**Records shown:**
■ ■ ■ ■
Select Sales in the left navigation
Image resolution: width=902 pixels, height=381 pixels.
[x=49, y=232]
■ ■ ■ ■
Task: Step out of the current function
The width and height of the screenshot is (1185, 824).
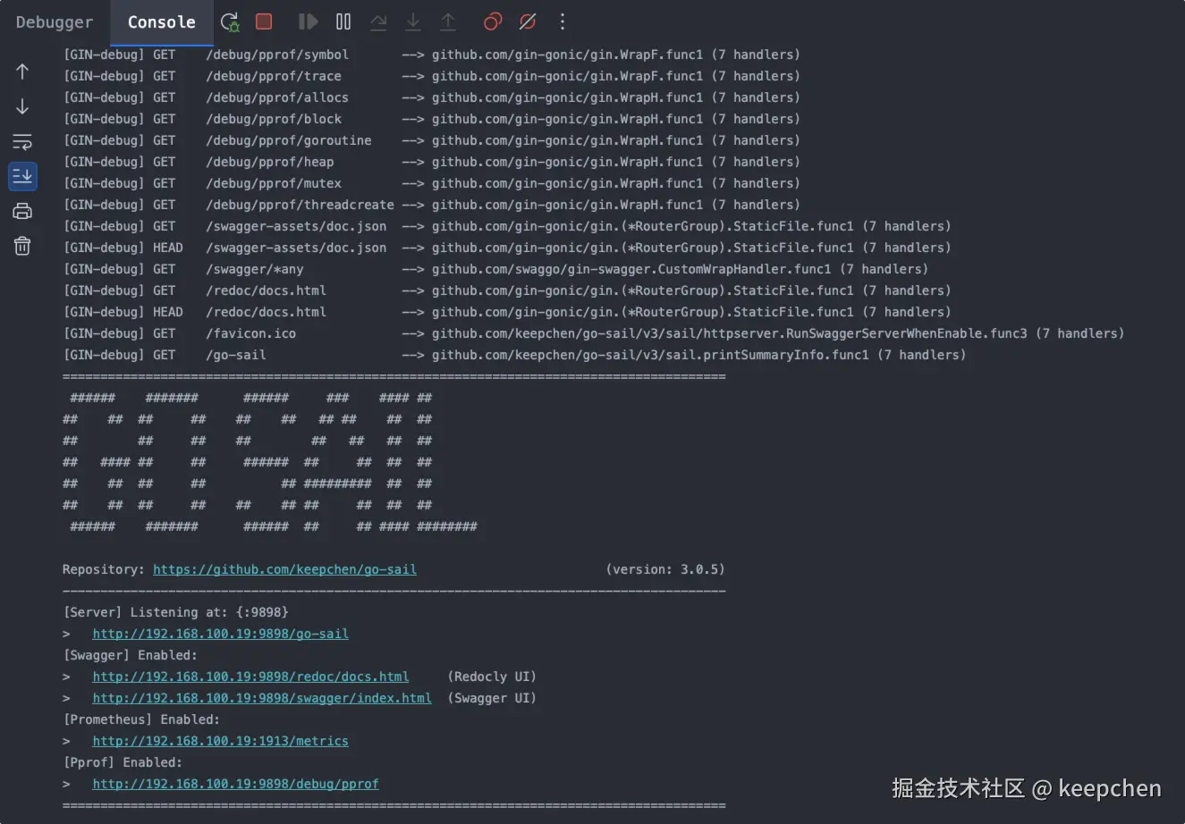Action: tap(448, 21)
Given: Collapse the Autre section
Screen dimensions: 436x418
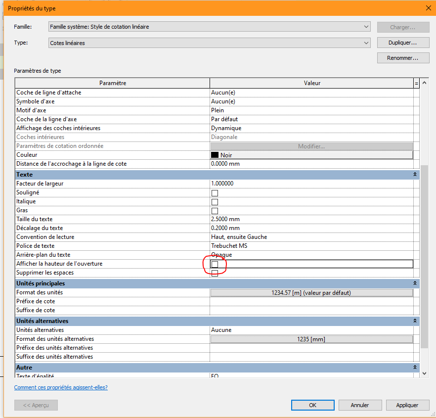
■ ■ ■ ■
**Your task:** Leaving out the pictures, please output the lines in the entries above from the one with "Task: Step out of the current function" through the one with "Screen dimensions: 436x418", exactly as they are.

**Output for this task:**
Task: Step out of the current function
The width and height of the screenshot is (1185, 824).
Action: tap(448, 21)
Given: Collapse the Autre section
Screen dimensions: 436x418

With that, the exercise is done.